Capito! Non hai tutti i torti, però secondo me Crank 2 è troppo tutto. Troppo esagerato, troppo ricamato, troppo urlato. Meglio tenere buono il primo tentativo e via, anche se non è perfetto. Comunque Gamer è meglio di entrambi. Lunedì Baroness?

rae ha detto...

hell yeah.

Valentino Sergi ha detto...

Gamer ha una trama debolissima (che finale patetico), soluzioni visive povere e per nulla originali, riflessioni distopiche bollite, personaggi piatti (il fighetto nerd più preoccupato della partita che della vita delle persone, il "Leonida" a cui importa solo di salvare la famiglia, il cattivo ricco e fuori di testa, la moglie "prostituta per necessità", il villain sanguinario nero e stupido, il ciccione pervertito... ebbasta!).
Ok, è girato bene e sa incuriosire, ma no, davvero, non è sufficiente. Crank 2 almeno era un onesto compendio del cinema expolitation con qualche interessante soluzione videoclippara.

MA! ha detto...

Come ho già scritto... a Neveldine e Taylor interessa solo l'adesso. Trama e personaggi richiedono riflessione e decodifica. Cosa non consentita nel loro mondo. Le provocazioni servono solo per strappare una grassa risata, non certo per accendere il cervello.

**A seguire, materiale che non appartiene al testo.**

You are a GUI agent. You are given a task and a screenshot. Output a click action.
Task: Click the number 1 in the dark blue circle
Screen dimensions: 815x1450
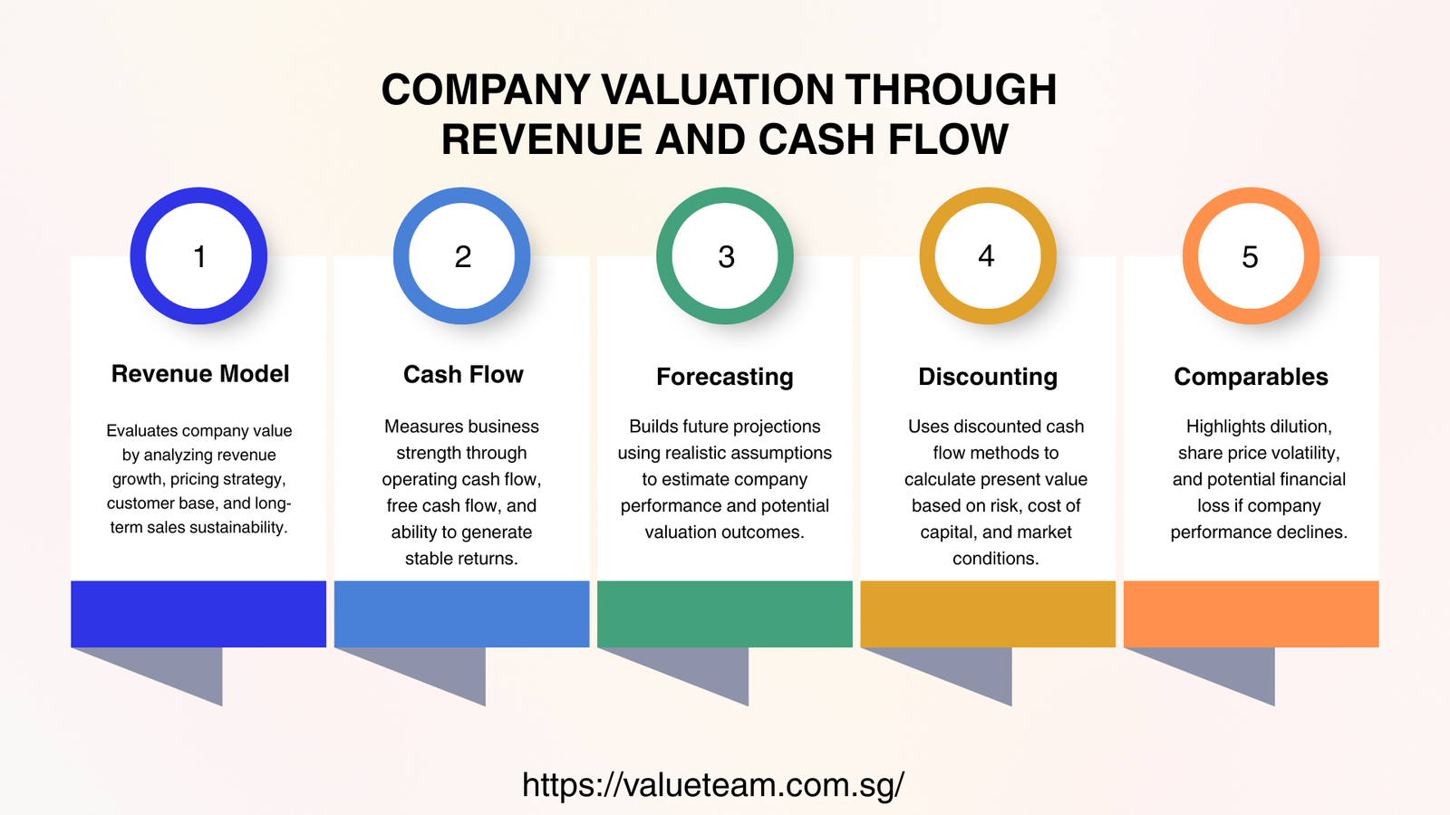pos(199,257)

Approcciarsi a un loro film cercando queste cose significa non aver afferrato proprio bene la loro poetica. Esistono film di sceneggiatura e altri di regia. Diciamo che questo fa parte della seconda categoria.

Sulle soluzioni visive invece... quanti altri registi conosci capaci di montare sequenze action così veloci ma allo stesso temo comprensibili (escluso Tsui Hark)? Capaci di sfruttare così bene l'estetica del digitale (escluso Mann. Concedimi questi due "escluso", qui si parla di maestri!)? Poi il cinema di N/T è vuoto per definizione, è solo ipersaturazione dello sguardo e velocità. E a me non sembra poco. CI vedo l'istantanea perfetta dei nostri tempi.

Valentino Sergi ha detto...

Io credo che il montaggio ipertrofico e stroboscopico a sostegno di una sceneggiatura frammentata e post-"qualcosa" sia un'idea già morta con Pulp Fiction (ma lì la sceneggiatura c'era eh?!) proprio lì dove il cinema "post" comincia. Cercare una poetica dietro Gamer è fuori tempo massimo.

MA! ha detto...

Il fatto è che in Gamer la sceneggiatura non esiste. Non c'è tempo. Neveldine/Taylor di "post" non hanno nulla. Non è linguaggio che parla di linguaggio, è linguaggio che parla di noi.